2番目は「原発なきあとの電力価格は、当然、大幅に引き上げるべきであり、それが環境維持の一助となる」という主張はかなり踏み込んだものであり、大胆だ。廃止と同時に過剰富裕化を軽減するために電気料金値上げを受け入れるべきだと言っている。
3番目の「当代のマイナスは当代で負うべき」というのは言葉の使い方がうまいな思うと同時に気迫を感じる。
民主党政権と同じように安倍政権も国債増発で乗りきろうとしているが、国債で賄ってはいけない、きわめて重要と思われる論点である。次世代に対して当代がどう対峙すべきか迷いのない決然とした主張である。
そうするためには付加税だけではすまぬ、特別会計予算と一般会計予算を徹底的に削るべきだ。あらゆる費用をおおよそ30~50%カットするくらい過激なことを考えないといけないのだろう。大きな痛みを伴う具体案を1年間で検討し、ただちに実行すべきだと諭しているかのようだ。やれば戦後最大の国家プロジェクト、いや日本の歴史に残る大プロジェクトになる。
4番目の「肉体労働を高評価する風潮をつくるべき」だという主張は今までの過剰富裕化論にはなかった論点であり、唐突であるが、経済成長を止めるべきだという馬場氏の主張の延長線上の発言でもある。一番最後に記したのはさらなる論考への誘(いざな)いだったからだろうか。
この論点は職人経済社会を標榜するわたしには大歓迎である、2年半前に言及したとおりの展開になったことに驚く。
私は2010年8月の#1158で過剰富裕化論をとり上げて、次のように書いている。
「資本主義経済批判であると同時にマルクス経済学批判でもある職人主義経済は過剰富裕化論といくつか接点をもつことになるだろう、そういう予感がする。」
馬場先生の絶筆のレジュメを読むとこの予感通りになったように思える。私は2年半前に理由も挙げている。
「資本主義経済で生産力の発展と拡大再生産が至上命題になってしまったのは、労働概念にもかかわりのある問題である。労働力は資本の拡大再生産のための歯車のひとつでしかない。

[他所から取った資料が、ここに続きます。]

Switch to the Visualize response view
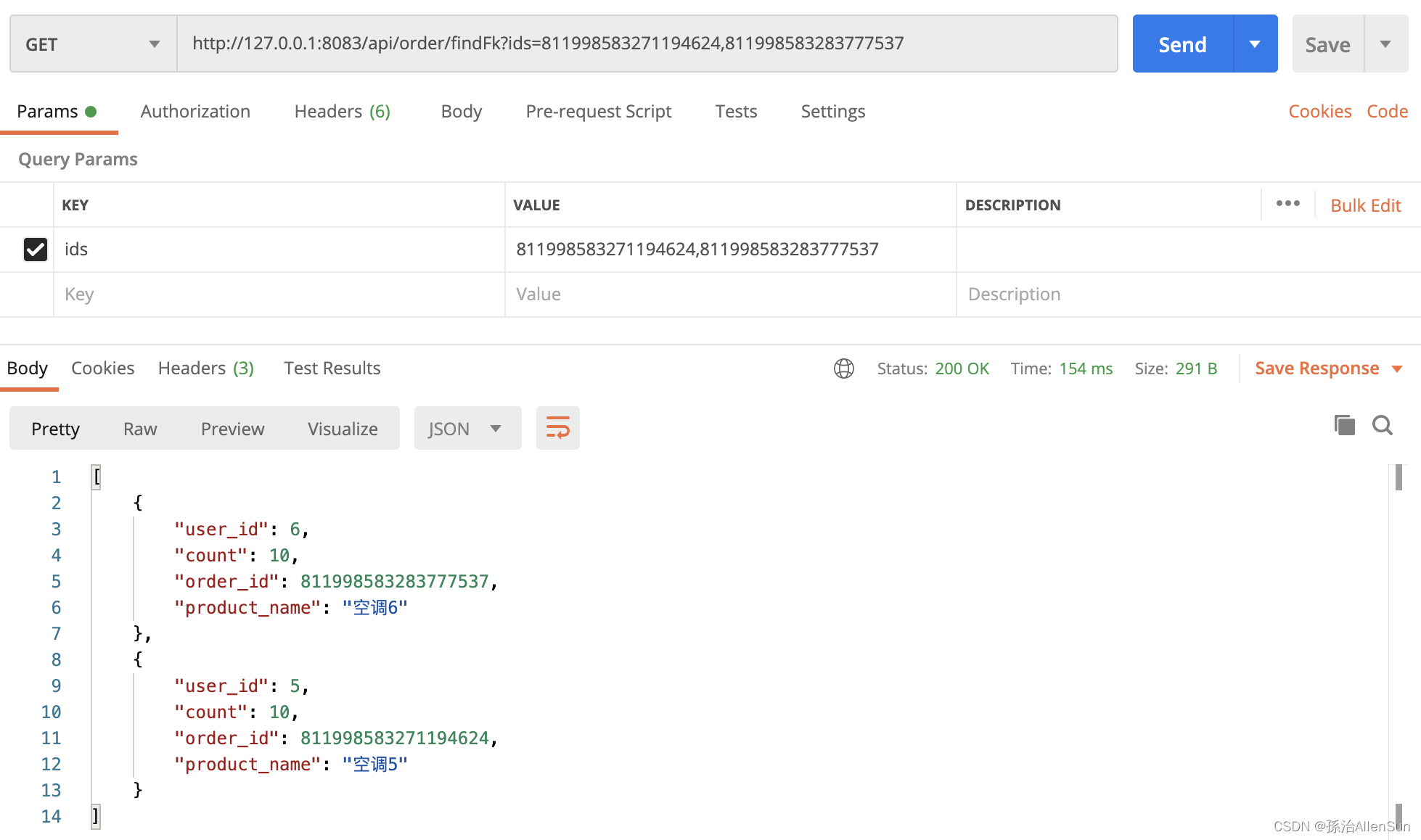The image size is (1421, 840). 342,428
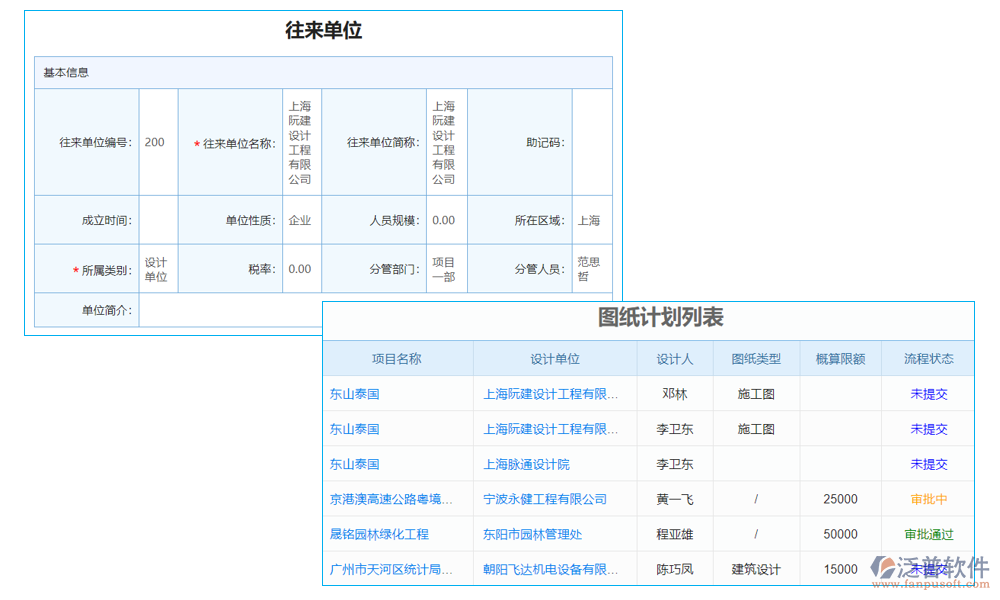The image size is (1000, 600).
Task: Open 广州市天河区统计局 project link
Action: pyautogui.click(x=391, y=569)
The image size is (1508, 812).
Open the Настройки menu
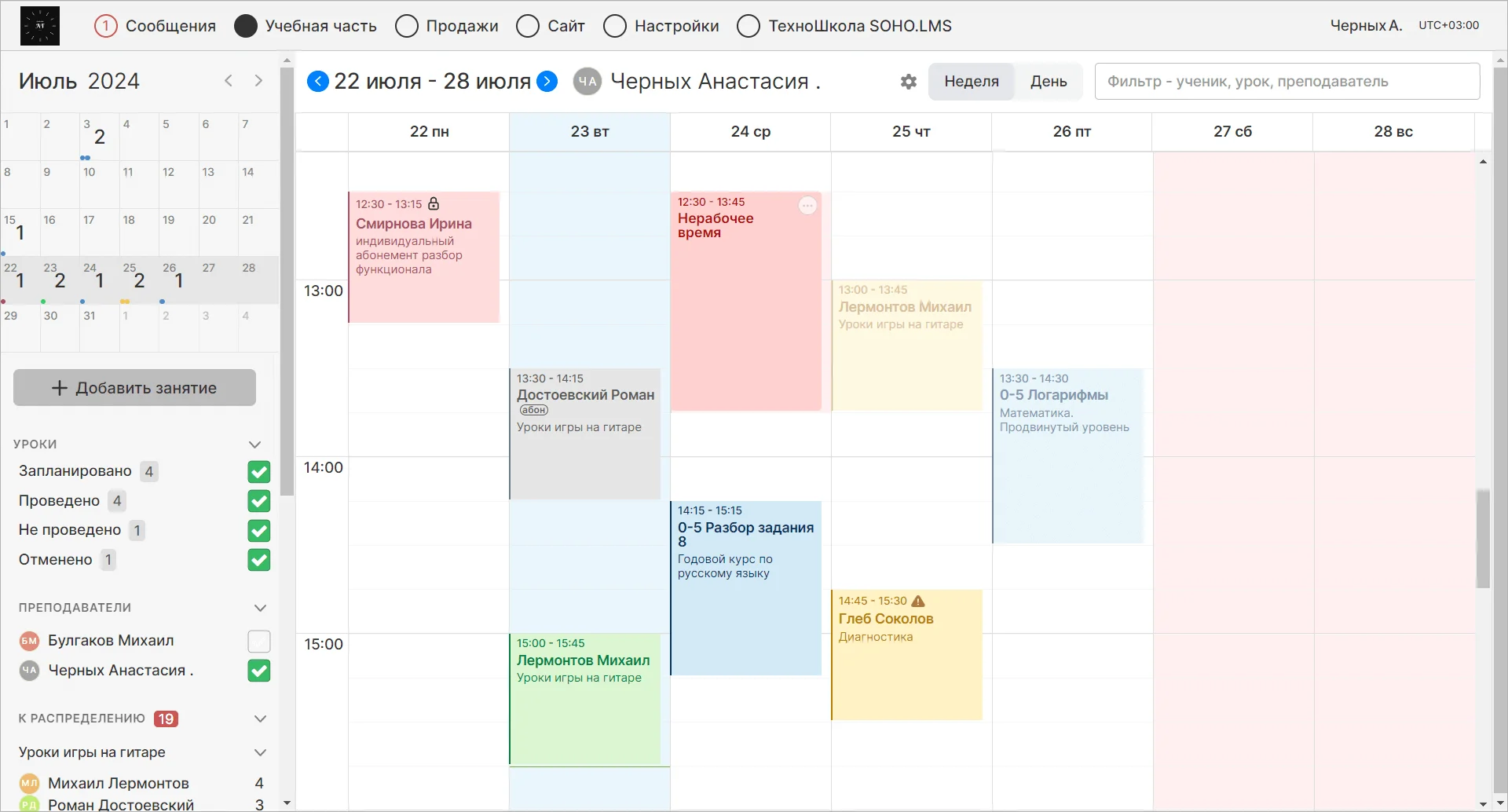pyautogui.click(x=661, y=26)

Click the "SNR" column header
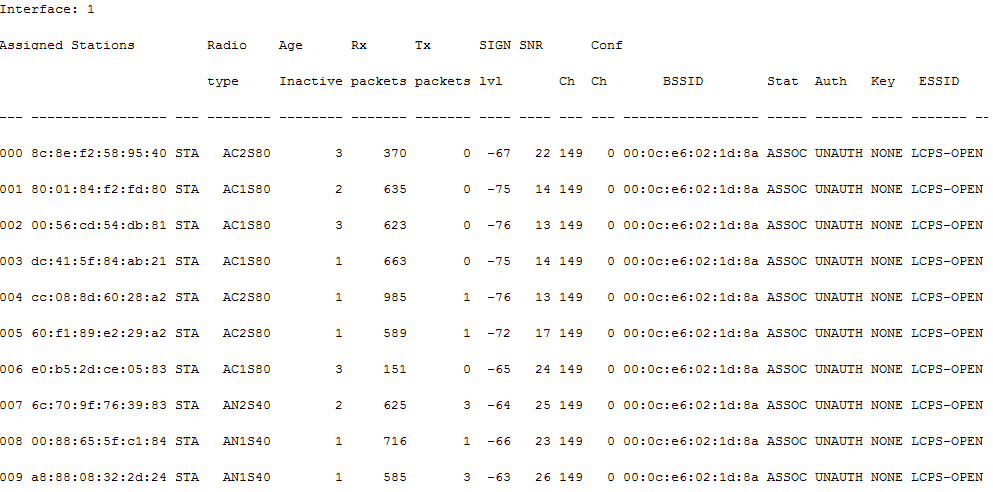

名人の仕事を想起すればいい、全人格的な職人仕事は生産力を発展させない。利潤追求も至上命題にはならないから、拡大再生産とも無縁である。
ひたすらいい仕事をするために技術を磨き、道具の手入れを怠らず、仕事の手を一切抜かない。ごまかしのない誠実・正直な仕事をする。
職人主義経済は正直・誠実を旨とする。「売り手よし、買い手よし、世間よしの三方よし」には地球環境との調和も入っている。「世間よし」はまさにそういう価値観の表明である。自分だけがよければいい、自分の会社だけが儲かれば地球環境はどうなってもいいなどとは考えない。馬場先生と一度話してみたかった。」
馬場先生はこうも言っている、「肉体労働を高評価する風潮を作るべきである、これが社会再生のカギである」、私の用語に翻訳すると「スミス、リカード、マルクスの労働概念から神の国の職人仕事概念への転換が社会再生のカギである」ということ。
馬場先生の論にさらに付け加えたい論点がある。
鎖国(強い管理貿易)で国内に手仕事を確保すべきだ。TPPとは真逆のことをやるべきなのだ。日本はそういう時代の転換点にあることを認識すべきだ。西欧経済学の労働観に対置して「職人仕事」へ価値観の転換を果たすべきだ、そこに人類社会再生のカギがある。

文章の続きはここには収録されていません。